[Sayfa alıntısı]

────────────────────────────────────────

Yanıt: Sendikalar üyelerinin menfaatlerini koruyup geliştirmek için vardır. Ama aynı zamanda sendikalar üretilen mal ve hizmetin de paydaşlarıdırlar. Üretimdeki başarı sendikaların işverenle ilişkilerinde daha talepkar ve ısrarlı olabilmesine büyük katkı sağlar. Az önce belirttim. Reform olarak niteleyeceğiniz değişikliğin maddi ve idari zeminini hazırlamadan harekete geçerseniz elbette dirençle karşılaşırsınız ve sendika gibi örgütlü bir gücün somut gerekçelerle ortaya koyacağı haklı reaksiyon karşısında idarenin ısrarını sürdürmesi ve başarı sağlaması mümkün olamaz. Gerekli koşullar sağlandıktan sonra sendikalarla olası en geniş tabanlı uzlaşıyı sağlamak ve ona göre harekete geçmek reformun çok daha kısa sürede ve daha verimli sonuçlar üretmesini sağlar. Böylesi bir durumda değişime karşı direnmek için çok daha az neden olur ve kamuoyu tepkisi yok sayılarak hareket etmek de mümkün olmaz.”
Yığınla sorun var
Soru: Reform için mali kaynak gerektiği ve bunun da KKTC de olmadığı ifade ediliyor bu konu hakkında neler söyleyeceksiniz?

────────────────────────────────────────

[Kaynak veri]
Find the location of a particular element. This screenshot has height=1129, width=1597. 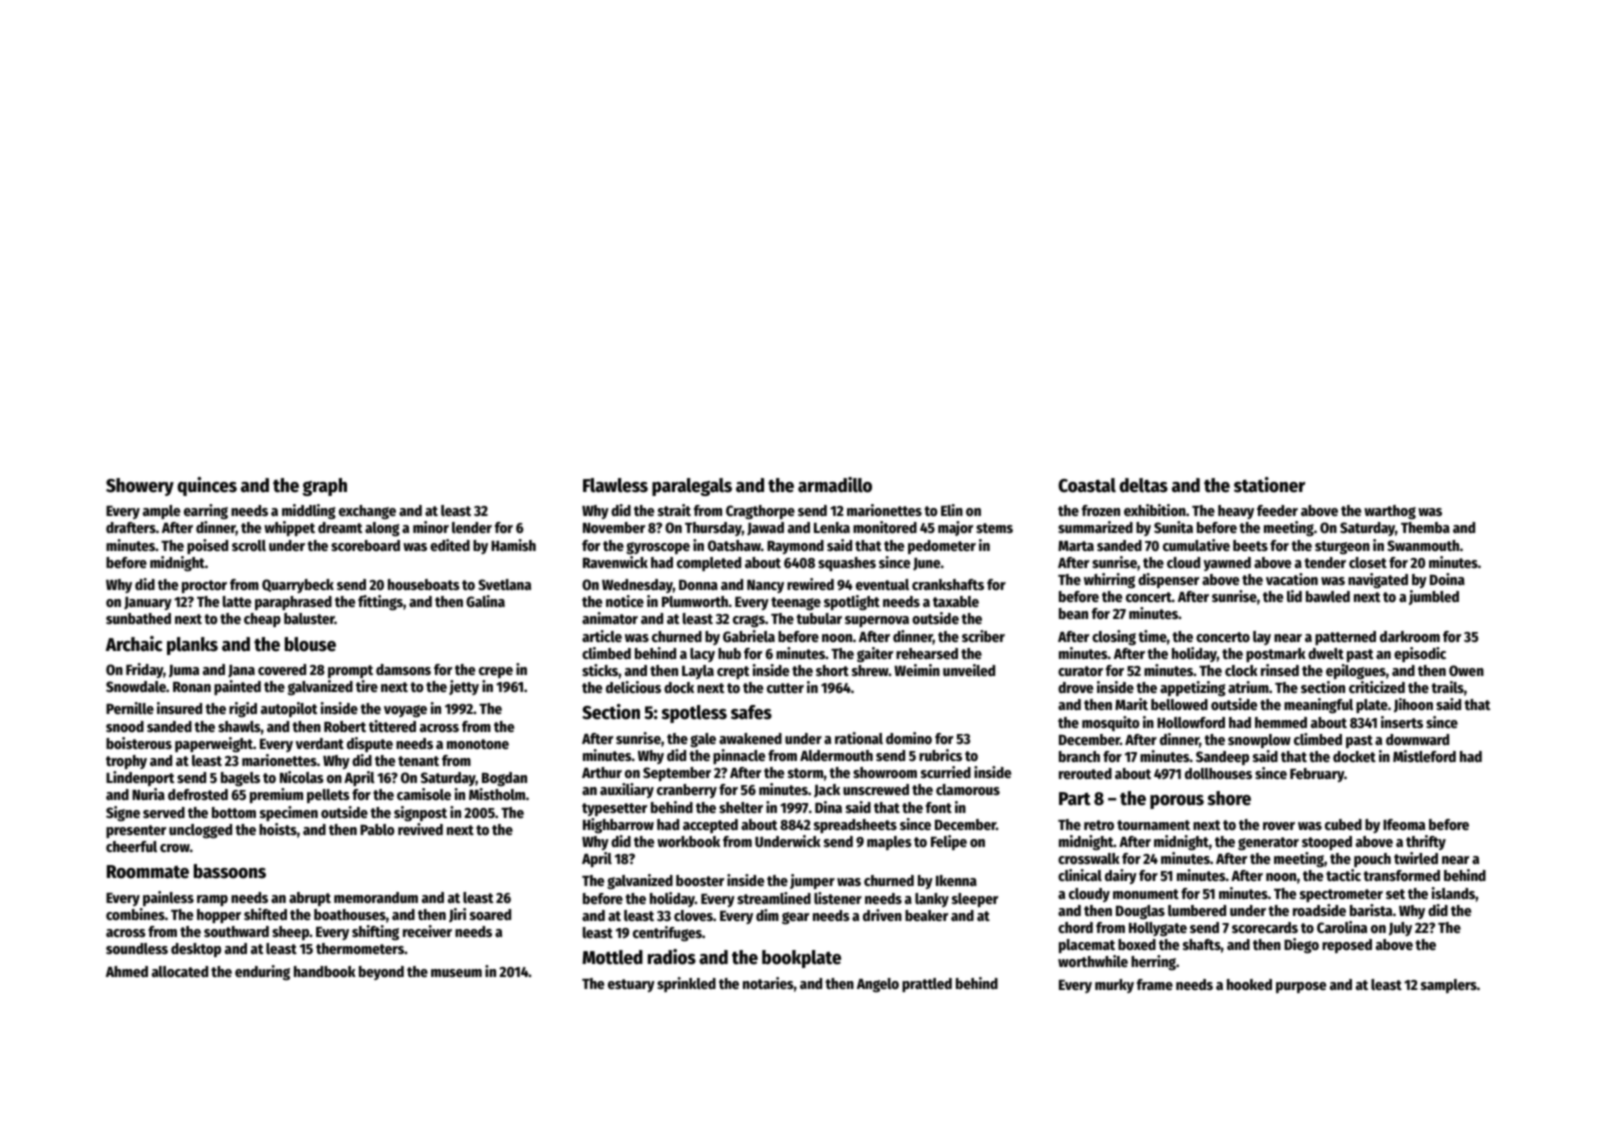

Sunita is located at coordinates (1173, 527).
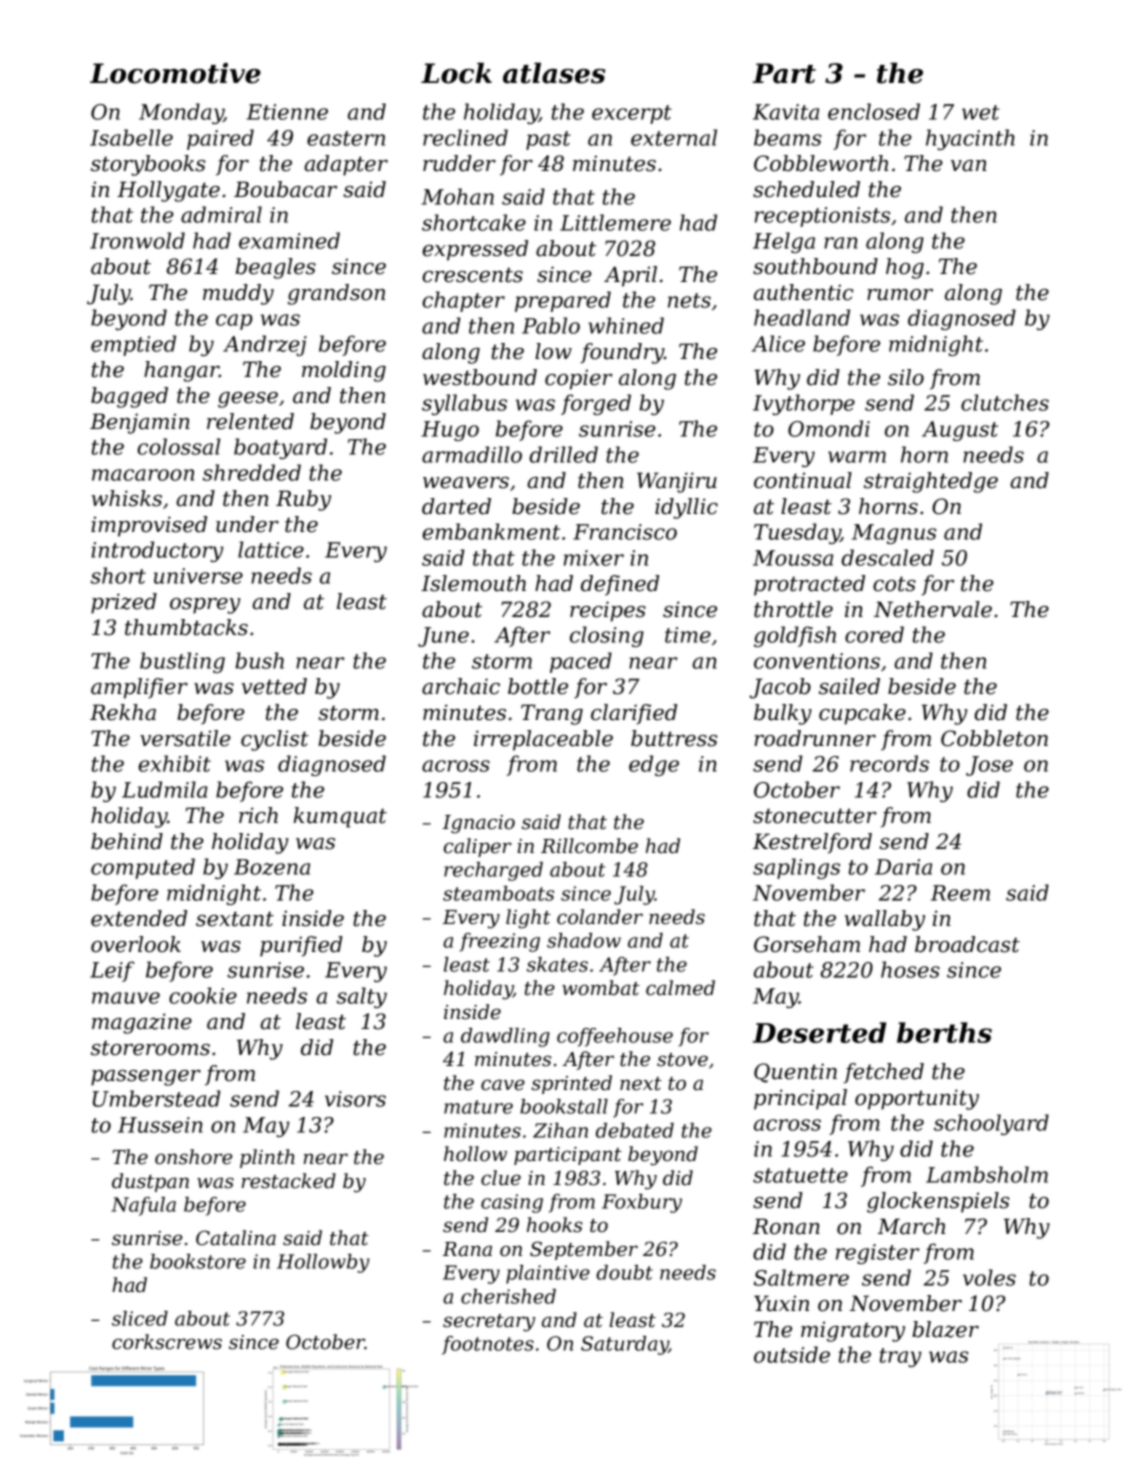 This screenshot has width=1140, height=1475. Describe the element at coordinates (989, 1277) in the screenshot. I see `voles` at that location.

────────────────────────────────────────

[Yapılacak iş]
Sendikalar ve reform konulu metne göre, gerekli koşullar sağlandıktan sonra sendikalarla olası en geniş tabanlı uzlaşı sağlanıp harekete geçilirse hangi sonuçlar doğar? Metindeki sonuçların tamamını madde madde sıralayın.

[Alıştırmanın yanıtı]
- Reform çok daha kısa sürede ve daha verimli sonuçlar üretir.
- Değişime karşı direnmek için çok daha az neden olur.
- Kamuoyu tepkisi yok sayılarak hareket etmek mümkün olmaz.